Locking Down your Dependencies

October 18, 2017

It is important to ensure that both your development and production environments are using the dependencies that you expect. As I’ve found before, Yarn and npm behave a little differently.

The Need for Lockfiles

Dependency management is an important factor in developing and deploying reproducible builds. In the JavaScript world developers have had the option of using npm shrinkwrap for years and in the past year both Yarn and npm have come up with their own automatic lockfile solutions with the yarn.lock and package-lock.json files respectively.

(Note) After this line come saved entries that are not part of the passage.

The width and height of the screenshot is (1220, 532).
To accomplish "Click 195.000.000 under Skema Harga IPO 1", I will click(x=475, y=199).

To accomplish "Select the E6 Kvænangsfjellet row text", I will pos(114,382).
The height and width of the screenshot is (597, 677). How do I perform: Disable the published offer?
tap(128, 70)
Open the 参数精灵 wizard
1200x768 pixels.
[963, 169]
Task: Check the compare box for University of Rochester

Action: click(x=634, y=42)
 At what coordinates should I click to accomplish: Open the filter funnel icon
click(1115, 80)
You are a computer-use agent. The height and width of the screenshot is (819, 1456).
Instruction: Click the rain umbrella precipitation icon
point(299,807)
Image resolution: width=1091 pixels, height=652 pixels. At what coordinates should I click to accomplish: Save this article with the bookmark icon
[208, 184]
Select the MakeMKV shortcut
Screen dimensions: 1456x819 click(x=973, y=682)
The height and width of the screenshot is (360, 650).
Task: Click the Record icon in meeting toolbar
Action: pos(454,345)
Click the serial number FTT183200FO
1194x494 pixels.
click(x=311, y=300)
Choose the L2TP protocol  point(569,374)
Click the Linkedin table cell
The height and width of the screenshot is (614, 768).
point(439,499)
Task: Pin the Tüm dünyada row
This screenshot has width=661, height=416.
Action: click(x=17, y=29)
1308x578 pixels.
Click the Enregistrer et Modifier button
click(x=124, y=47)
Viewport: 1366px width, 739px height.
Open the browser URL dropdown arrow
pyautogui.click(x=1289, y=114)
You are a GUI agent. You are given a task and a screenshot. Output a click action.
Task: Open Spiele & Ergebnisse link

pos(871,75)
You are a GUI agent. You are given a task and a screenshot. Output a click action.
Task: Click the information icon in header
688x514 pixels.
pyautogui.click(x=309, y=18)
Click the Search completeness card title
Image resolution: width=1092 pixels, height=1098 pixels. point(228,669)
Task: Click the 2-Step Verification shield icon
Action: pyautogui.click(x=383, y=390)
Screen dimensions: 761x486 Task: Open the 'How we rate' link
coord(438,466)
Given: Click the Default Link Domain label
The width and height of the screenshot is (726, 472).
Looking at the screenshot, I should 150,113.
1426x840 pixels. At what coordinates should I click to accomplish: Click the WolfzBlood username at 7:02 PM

Theses lockfiles make sure that if you share your code with team members or deploy it to production, the packages your project depends on won’t pull in breaking versions that authors have published since the time you first worked on and tested the code.

While both package managers use lockfiles to determine your versions, they do not behave exactly the same.

The Yarn.lock

If you run yarn in a fresh repo with no lockfile and a package.json it will install your dependencies and create a yarn.lock.

The lockfile can be updated when you run yarn add/upgrade/remove as well as certains cases of yarn install. There has been debate around when the lockfile is actually changed on an install and I had initially thought that it could suck down newer versions of packages matching the semantic version range specified in the package.json, an issue brought up [here]*https://github.com/yarnpkg/yarn/issues/570#issuecomment-257136286). If this was the case then it defeats the purpose of a lockfile, as build servers and other developers could get different versions just by cloning a repo and running yarn.

After investigating further it became clear when Yarn actually updates the lockfile.

Yarn member thejameskyle recommends that you consider Yarn dependency management to behave like a memoize function:

Imagine a memoize function where the input is a package.json and the output is the yarn.lock.

  1. The first time you pass a package.json it creates a yarn.lock and caches the result.
  2. The next time you run that same package.json the result will be exactly the same because it is cached.
  3. When you change the package.json you’ve invalidated the cache and now the yarn.lock will be recalculated.

It’s more complex than I’ve made it out to be (each package version gets effectively “memoized” individually, changing the version of one package doesn’t invalidate the rest), but hopefully now everyone gets the point.

Each package is effectively going to use the version specified in the lockfile unless it or its parent dependencies was altered in the package.json, in which case it is going to get the latest compatible version even if a different compatible version is already present in the lockfile as described in testing by CrabDude here.

This behavior is much closer to npm than I had originally described, but still slightly different.

The package-lock.json

The package-lock.json was only released in npm 5 earlier this year and there has been a lot of back and forth by developers on how its lockfile should work.

At the time of this post, an employee at npm described how it works in version > 5.4 pretty well here.

In her explanation she said the following:

  1. If you have a package.json and you run npm i we generate a package-lock.json from it.
  2. If you run npm i against that package.json and package-lock.json, the latter will never be updated, even if the package.json would be happy with newer versions.
  3. If you manually edit your package.json to have different ranges and run npm i and those ranges aren’t compatible with your package-lock.json then the latter will be updated with version that are compatible with your package.json. Further runs of npm i will be as with 2 above.

Whereas changing a package in the package.json will always grab the latest compatible version under Yarn and update the lockfile, npm will keep the current version in the lockfile if it is still within the compatible range.


It wasn’t always clear how Yarn and npm treat their dependency management and it took some digging to determine the actual behavior of each package manager.

Hopefully this has made lockfile management a little clearer using either Yarn or npm.